Understanding RBMs

Restricted Boltzmann machines are at the heart of many deep-learning nets as well as neural nets’ renaissance, so their mechanism deserves a bit more attention.

To walk through the process of how an RBM works, we’ll use the example of MNIST, a collection of images representing the handwritten numerals zero through nine, which RBMs are typically trained to recognize and classify in order to prove that they function at all.

Each RBM has just two “node” layers, a visible layer and a hidden one. The first, visible, layer receives input; that is, the data you feed into the net to be learned. You can think of the RBM’s input nodes as receptacles into which random samples of data are placed. They’re boxes, each holding a data point, which in the initial layer would be a sampling of pixels.

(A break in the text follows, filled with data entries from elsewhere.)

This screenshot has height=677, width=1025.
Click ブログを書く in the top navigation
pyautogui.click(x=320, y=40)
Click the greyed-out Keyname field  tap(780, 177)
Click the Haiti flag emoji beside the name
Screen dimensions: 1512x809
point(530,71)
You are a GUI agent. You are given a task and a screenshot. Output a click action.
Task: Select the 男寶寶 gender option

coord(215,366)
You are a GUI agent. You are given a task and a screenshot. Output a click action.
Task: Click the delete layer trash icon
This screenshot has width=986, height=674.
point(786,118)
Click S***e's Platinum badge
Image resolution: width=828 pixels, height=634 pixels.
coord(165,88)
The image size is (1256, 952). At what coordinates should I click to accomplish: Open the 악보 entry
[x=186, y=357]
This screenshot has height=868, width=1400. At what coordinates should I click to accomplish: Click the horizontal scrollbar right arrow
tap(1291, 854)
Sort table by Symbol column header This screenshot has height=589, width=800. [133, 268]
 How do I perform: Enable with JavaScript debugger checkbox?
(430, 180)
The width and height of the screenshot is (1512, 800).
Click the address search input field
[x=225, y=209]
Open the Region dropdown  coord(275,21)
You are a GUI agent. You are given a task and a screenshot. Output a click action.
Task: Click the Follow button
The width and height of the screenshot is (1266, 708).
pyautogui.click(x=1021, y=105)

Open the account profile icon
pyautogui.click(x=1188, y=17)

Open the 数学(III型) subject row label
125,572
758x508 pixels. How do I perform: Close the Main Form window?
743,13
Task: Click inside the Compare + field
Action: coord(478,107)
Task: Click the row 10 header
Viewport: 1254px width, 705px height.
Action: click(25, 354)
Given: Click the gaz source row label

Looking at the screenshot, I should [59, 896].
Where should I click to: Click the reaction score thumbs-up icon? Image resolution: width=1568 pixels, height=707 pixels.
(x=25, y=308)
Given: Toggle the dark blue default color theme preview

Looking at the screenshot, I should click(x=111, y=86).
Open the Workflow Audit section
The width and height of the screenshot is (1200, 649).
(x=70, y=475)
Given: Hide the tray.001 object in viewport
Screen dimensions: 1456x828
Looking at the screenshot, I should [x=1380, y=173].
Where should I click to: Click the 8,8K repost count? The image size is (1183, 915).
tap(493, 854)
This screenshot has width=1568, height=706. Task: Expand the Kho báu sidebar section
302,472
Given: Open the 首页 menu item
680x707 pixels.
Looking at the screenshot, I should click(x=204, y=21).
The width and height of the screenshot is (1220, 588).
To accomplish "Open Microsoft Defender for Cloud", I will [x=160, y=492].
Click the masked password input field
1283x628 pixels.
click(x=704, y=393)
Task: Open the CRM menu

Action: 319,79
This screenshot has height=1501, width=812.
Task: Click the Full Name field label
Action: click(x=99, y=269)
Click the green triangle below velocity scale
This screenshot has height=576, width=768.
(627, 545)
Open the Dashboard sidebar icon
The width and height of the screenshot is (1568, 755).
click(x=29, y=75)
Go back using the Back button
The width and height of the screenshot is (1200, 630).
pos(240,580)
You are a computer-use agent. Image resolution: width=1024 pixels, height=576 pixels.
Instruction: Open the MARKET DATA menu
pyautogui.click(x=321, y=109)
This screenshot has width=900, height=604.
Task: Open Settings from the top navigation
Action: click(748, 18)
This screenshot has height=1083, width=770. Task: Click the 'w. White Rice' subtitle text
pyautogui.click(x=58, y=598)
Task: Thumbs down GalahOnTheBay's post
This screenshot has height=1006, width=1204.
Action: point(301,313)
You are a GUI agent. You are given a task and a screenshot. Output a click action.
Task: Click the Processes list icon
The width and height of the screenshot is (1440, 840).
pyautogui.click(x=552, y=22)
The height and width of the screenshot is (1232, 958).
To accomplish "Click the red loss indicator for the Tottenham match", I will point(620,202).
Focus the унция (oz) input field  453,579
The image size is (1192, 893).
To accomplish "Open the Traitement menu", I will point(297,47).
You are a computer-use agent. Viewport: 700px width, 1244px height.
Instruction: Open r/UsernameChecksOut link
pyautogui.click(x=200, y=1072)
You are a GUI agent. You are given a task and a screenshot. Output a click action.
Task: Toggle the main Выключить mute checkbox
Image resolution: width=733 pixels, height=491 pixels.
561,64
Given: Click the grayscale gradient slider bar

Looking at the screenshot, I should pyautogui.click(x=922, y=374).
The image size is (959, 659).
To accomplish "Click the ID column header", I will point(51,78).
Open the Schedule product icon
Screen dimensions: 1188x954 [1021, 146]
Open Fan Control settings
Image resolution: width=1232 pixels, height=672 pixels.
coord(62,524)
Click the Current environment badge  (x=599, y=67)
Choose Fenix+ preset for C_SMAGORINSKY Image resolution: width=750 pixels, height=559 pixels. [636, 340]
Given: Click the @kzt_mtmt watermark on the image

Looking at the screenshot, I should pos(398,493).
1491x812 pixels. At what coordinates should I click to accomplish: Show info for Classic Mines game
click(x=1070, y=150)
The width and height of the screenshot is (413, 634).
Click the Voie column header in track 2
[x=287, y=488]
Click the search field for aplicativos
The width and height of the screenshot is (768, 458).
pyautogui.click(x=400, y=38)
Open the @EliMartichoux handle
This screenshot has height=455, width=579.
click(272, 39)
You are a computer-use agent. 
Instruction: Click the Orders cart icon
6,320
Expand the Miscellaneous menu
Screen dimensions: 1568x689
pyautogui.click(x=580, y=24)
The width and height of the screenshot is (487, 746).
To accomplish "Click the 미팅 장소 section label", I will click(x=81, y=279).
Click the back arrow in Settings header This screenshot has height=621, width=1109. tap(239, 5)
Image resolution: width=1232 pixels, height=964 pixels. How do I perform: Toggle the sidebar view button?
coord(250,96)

To the RBM, each image is nothing more than a collection of pixels that it must classify. The only way to classify images is by their features, the distinctive characteristics of the pixels. Those are generally dark hues and light ones lined up along edges, curves, corners, peaks and intersections — the stuff that handwritten numerals and their backgrounds are made of, their constituent parts.

As it iterates over MNIST, an RBM is fed one numeral-image at a time without knowing what it is. In a sense, the RBM is behind a veil of ignorance, and its entire purpose is to learn what numeral it is dealing with behind the veil by randomly sampling pixels from the numeral’s unseen image, and testing which ones lead it to correctly identify the number. (There is a benchmark dataset, the test set, that knows the answers, and against which the RBM-in-training contrasts its own, provisional conclusions.)

Each time the RBM guesses wrong, it is told to go back and try again, until it discovers the pixels that best indicate the numeral they’re a part of – the signals that improve its capacity to classify. The connections among nodes that led it to the wrong conclusion are punished, or discounted. They grow weaker as the net searches for a path toward greater accuracy and less error.

Invisible Cities

Since it’s a stretch to even imagine an entity that cannot identify numbers, one way to explain how RBMs work is through analogy.

Imagine each numeral-image like an invisible city, one of ten whose names you know: San Francisco, New York, New Orleans, Seattle… An RBM starts by reaching into the invisible city, touching various points on its streets and crossings. If it brought back a “Washington St.,” one of the most common street names in America, it would know little about the city it sought to identify. This would be akin to sampling an image and bringing back pixels from its black background, rather than an edge that formed one of the numeral’s lines or kinks. The backdrop tells you almost nothing useful of the data structure you must classify. Those indistinguishable pixels are Washington St.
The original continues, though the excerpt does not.